╭─ Exercise passage

Staff Editorial: The world is constantly changing, change with it

As the seniors prepare to enter the real world, the only constant in their life is change


By Chloe Miller

It’s important to remember that change is inevitable and, in fact, the only thing that stays the same.

JagWire Staff

Three years ago today, May 19, 2020, we were uncertain on what the future would hold. COVID-19 numbers were continuing to climb charts at an alarming rate, a federal election was only a few months upon us and we, naïve freshman, sat in our kitchens, bedrooms and basements finishing up the school year over Zoom. 

While that day may seem like an ordinary day from the pandemic now, our lives were rife with complexion and ambiguity at every turn. We threw our hands up in frustration, complaining that we missed the days when life was predictable when, in reality, predictability is never the case when it comes to anticipating the next chapter in our lives.

Even in the relative absence of COVID-19, no two years of high school, let alone no two years of our lives, have ever been the same nor they will ever be because we are meant to be unpredictable. This constant state of change is what keeps our lives going, what made these past four years fly by. If those last four years only taught us a single thing, it is that change is inevitable. 

If the last four years only taught us a single thing, it is that change is inevitable.

— JagWire Staff

Though we can all attest to having a high school experience like no other, our time at the Valley exposed us to many changes that have well prepared us to operate in an ever-changing world.

Being sent home for two extra weeks at the end of third quarter freshman year turned into staying home for six months. Wearing face masks for the first two weeks of school evolved into wearing face masks up until the end of our junior year. 

We have experienced classes online, in-person and everything in between. These changes were not met with welcome arms, but we learned to make do. High school is supposed to be a place where students learn to be more independent and to prepare for the real world. Arguably, COVID-19 forced us to learn that lesson, perhaps more strongly than any class preceding us.

Although it largely dominated our high school careers, COVID-19 is only the defining factor if we let it be. We also faced plenty more “standard” changes as a class. We experienced new principals, new technology and new additions to the school. We’ve also been lucky enough to experience constants like back-to-back state championships, traditions like Blue Bomb, and to be able to walk across the stage to receive our long-awaited diplomas. 

While we had to wait patiently for four years to get back to a sense of normalcy, we mustn’t forget that change is the only real constant on life’s path. The sooner we learn to be adaptable, the sooner we are able to be compliant with the unexpected.

╰─
╭─ Information given

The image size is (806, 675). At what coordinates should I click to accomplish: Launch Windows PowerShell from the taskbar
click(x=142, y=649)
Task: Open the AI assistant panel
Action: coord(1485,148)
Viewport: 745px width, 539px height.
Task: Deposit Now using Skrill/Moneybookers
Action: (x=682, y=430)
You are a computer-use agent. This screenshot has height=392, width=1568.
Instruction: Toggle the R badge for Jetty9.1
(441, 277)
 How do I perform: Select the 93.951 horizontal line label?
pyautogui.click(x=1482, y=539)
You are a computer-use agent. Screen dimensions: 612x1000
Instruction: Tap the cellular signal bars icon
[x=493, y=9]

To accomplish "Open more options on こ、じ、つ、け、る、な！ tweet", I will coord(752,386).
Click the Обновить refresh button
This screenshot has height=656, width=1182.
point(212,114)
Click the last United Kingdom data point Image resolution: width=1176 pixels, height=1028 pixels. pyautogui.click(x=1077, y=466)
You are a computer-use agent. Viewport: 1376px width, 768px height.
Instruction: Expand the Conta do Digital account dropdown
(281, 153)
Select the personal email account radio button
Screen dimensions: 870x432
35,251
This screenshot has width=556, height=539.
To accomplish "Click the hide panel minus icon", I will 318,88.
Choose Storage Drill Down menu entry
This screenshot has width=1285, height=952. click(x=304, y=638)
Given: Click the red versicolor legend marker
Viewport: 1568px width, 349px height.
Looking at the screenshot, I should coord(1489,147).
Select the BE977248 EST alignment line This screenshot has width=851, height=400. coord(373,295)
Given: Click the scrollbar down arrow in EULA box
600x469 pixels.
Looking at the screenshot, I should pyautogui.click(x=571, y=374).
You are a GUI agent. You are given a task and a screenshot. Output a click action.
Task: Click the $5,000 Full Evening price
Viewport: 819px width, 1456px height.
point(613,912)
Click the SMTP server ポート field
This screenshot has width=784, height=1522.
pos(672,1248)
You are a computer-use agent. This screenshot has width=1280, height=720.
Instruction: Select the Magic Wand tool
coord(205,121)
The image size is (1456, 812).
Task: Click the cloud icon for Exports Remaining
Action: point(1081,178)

╰─

*Try it*.
Return everything in the staff editorial from "Though we can" down to "an ever-changing world.", copied word for word. The material above has nothing to do with the staff editorial.

*Exercise response*.
Though we can all attest to having a high school experience like no other, our time at the Valley exposed us to many changes that have well prepared us to operate in an ever-changing world.